→ OBJECTIVE 1
Do the statements below agree with the course description? Answer yes or no for each and quote the words that decide it. (a) The course requires prerequisites. (b) Lectures meet twice a week for an hour and a half each. (c) Students will work to understand the city of Boston.
→ OBJECTIVE 2
Carry on the course description past its final sentence.

→ PASSAGE GIVEN
========================================================================

Course Meeting Times
Lectures: 2 lectures / week, 1.5 hours / lecture
Prerequisites
This class has no prerequisites.
Description
This course explores the physical, ecological, technological, political, economic, and cultural implications of big plans and mega-urban landscapes in a global context. It uses local and international case studies to understand the process of making major changes to urban landscape and city fabric, and to regional landscape systems. It includes lectures by leading practitioners. The assignments consider planning and design strategies across multiple scales and time frames.
This course might be alternately titled "Re-thinking and Re-envisioning the Future of Cities: Technology, Ecology, Community, and Scale." We will focus on projects both in the U. S. and globally that bring together the complex issues of present-day large-scale urban planning, particularly in the rather unique context we face today: Technological promise, extensive urbanization, and ecological crises. With such opportunities and challenges in mind, we will revisit the checkered history of large-scale urban planning, and interrogate our notions of scale, disciplinary boundaries, and the very nature of "urban-ness." We then explore critical approaches to both rethinking and re-envisioning the future of urban spaces, looking at topics of landscape urbanism, digital urban systems and "smart cities," urban governance in the age of global cities, social justice frameworks for the city, "worlding" planning (or, locally engaged and globally connected), "resilience," and the increasingly relevant issue of post-disaster planning.
Throughout the semester, students will also be attempting to put these concepts into practice, exploring multiple ways of understanding the city of Boston, taking on decision-making and prioritizing within complex situations, and, ultimately, producing planning documents that reflect the students' own engagement with large-scale urban environments.

========================================================================

→ DATASET ROWS
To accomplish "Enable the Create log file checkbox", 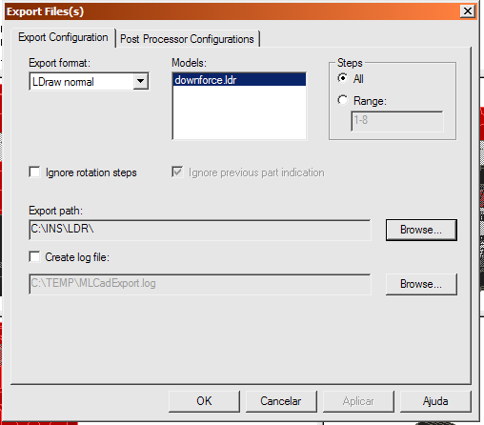I will pyautogui.click(x=34, y=256).
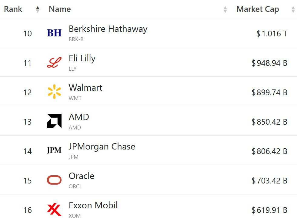Image resolution: width=297 pixels, height=222 pixels.
Task: Sort table by Rank arrows
Action: [x=38, y=9]
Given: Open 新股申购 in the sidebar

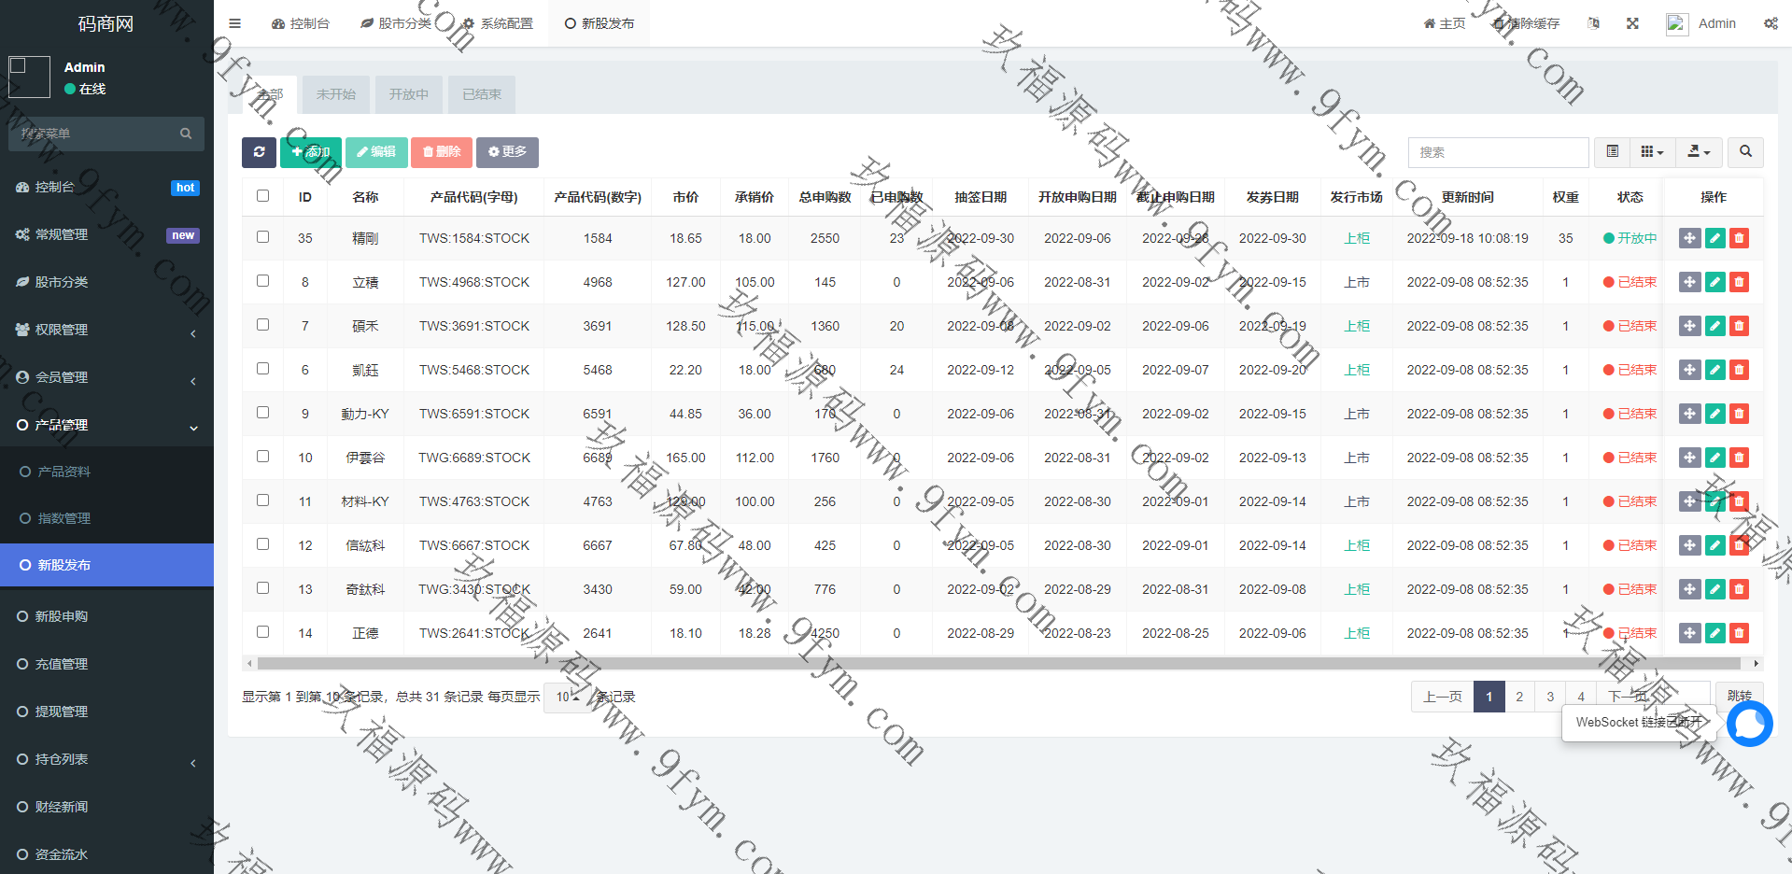Looking at the screenshot, I should pyautogui.click(x=62, y=616).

========================================================================

→ EXERCISE OUTPUT 1
(a) No: "This class has no prerequisites."
(b) Yes: "2 lectures / week, 1.5 hours / lecture"
(c) Yes: "exploring multiple ways of understanding the city of Boston"

→ EXERCISE OUTPUT 2
Course Structure
This hybrid course will integrate lectures, readings and discussions, guest lectures, and student-led research with case studies and hands-on projects. We will set the stage for understanding big plans by exploring both present-day conditions and historical examples of large-scale urban plans. We will build on this introduction by examining new ways of understanding contemporary conditions, such as rethinking big planning, and new, forward thinking design ideas, such as re-envisioning alternate urban futures. Weekly sessions will typically be structured as follows: one session will consist of a short lecture introducing a topic followed by discussions of lecture material and readings; a second session will either consist of guest lectures, group discussion, skills workshops, or group project work time. Guest lecturers have been invited throughout the semester to share their expertise on specific big plan topics.
Assignments
The class contains 3 assignments, described more thoroughly on the assignments page.
Responses to Readings and Guest Lecturers
Each student is required to write a short response (approx. 200–300 words) on each session's readings and / or guest lecturer's presentation, due on the day or readings or one week after each guest lecture.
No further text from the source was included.